*What is being asked*:
Rewrite the items starting with the line that contains "Click the Entry Zone label" and going on through the line that contains "tap(130, 283)". Keep the requests as they are, multiply every coordinate in the answers by 1.65 and round to whole numbers with halves rounded up, and leave the pictures out.

==== Records supplied

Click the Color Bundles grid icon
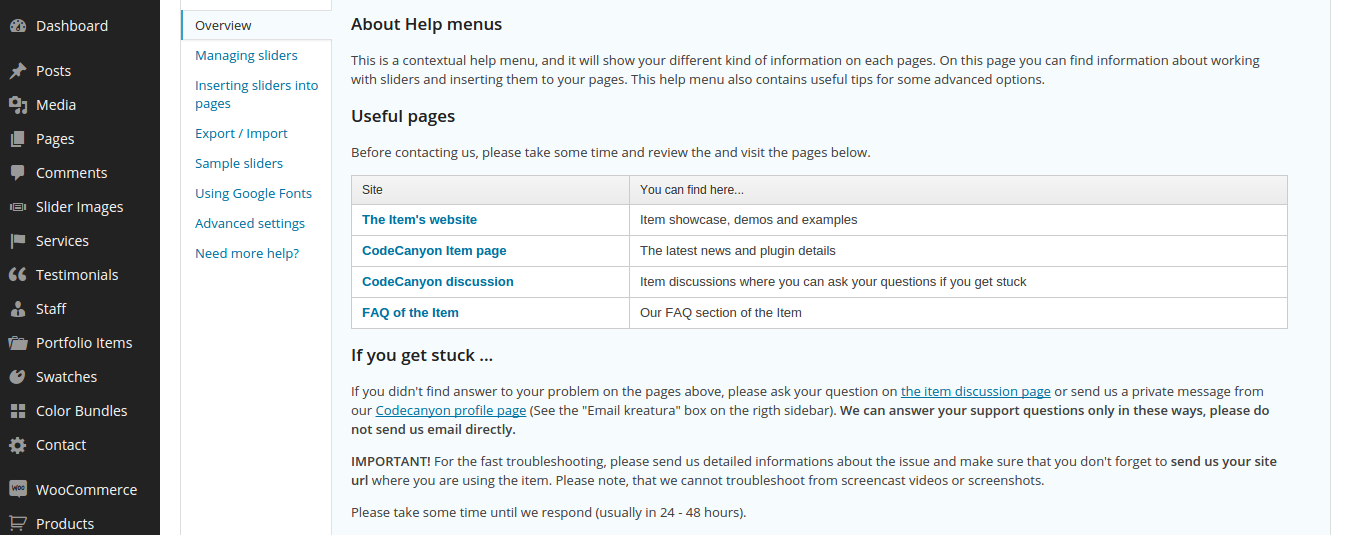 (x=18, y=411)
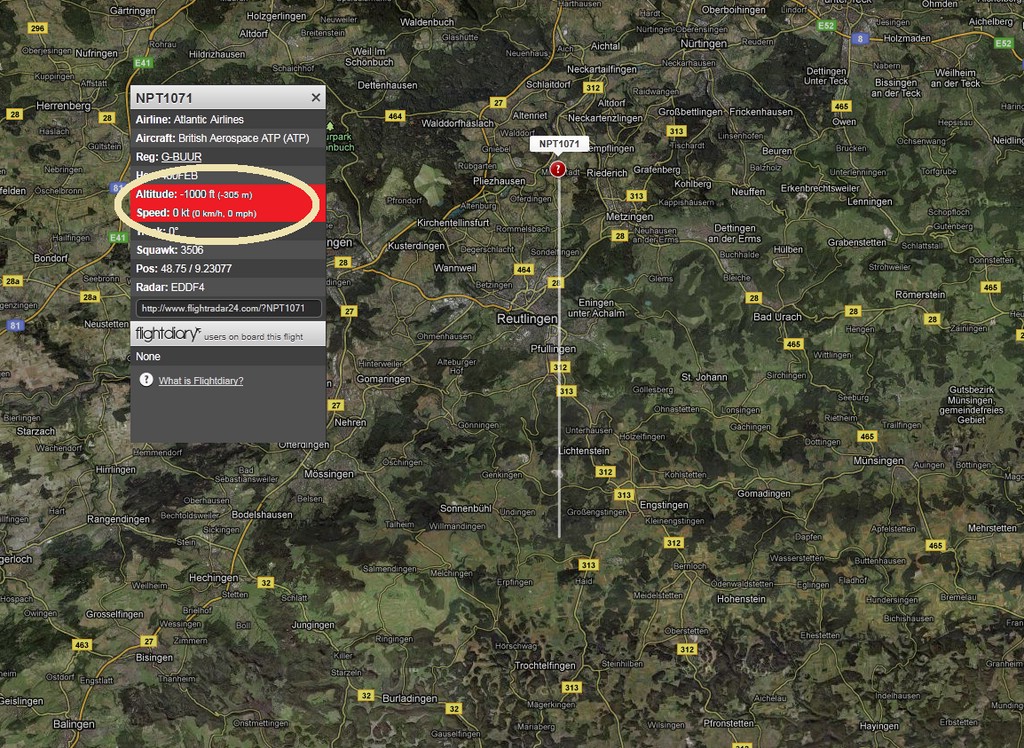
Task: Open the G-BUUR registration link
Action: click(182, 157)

========
==== Records supplied

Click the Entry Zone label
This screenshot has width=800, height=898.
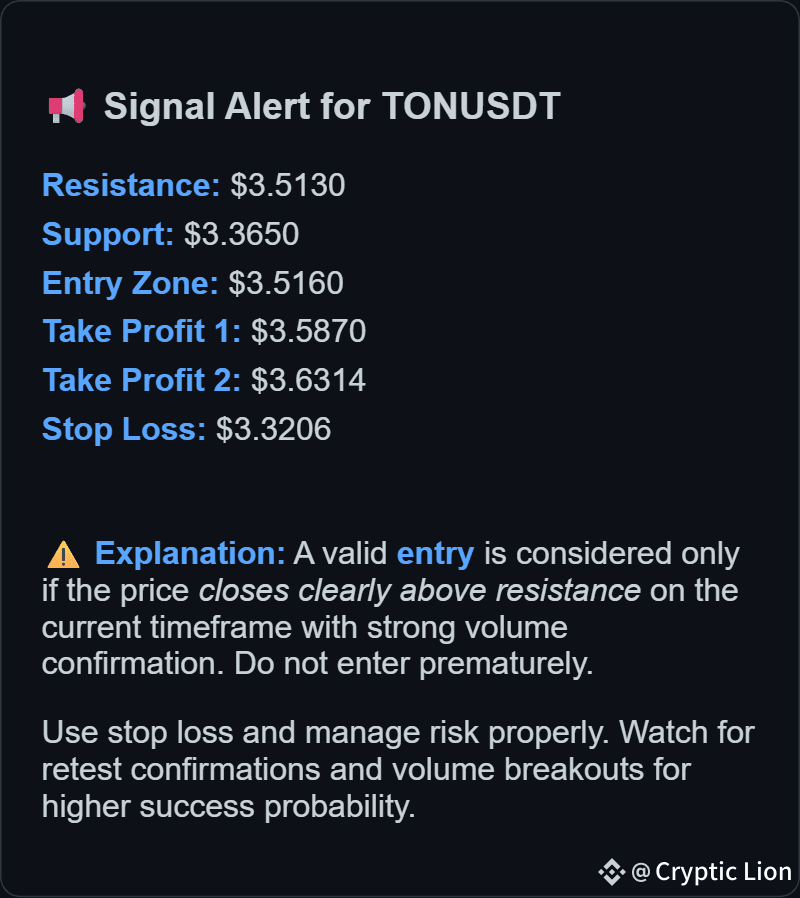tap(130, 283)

========

*Answer in full*:
Click the Entry Zone label
This screenshot has width=800, height=898.
tap(215, 467)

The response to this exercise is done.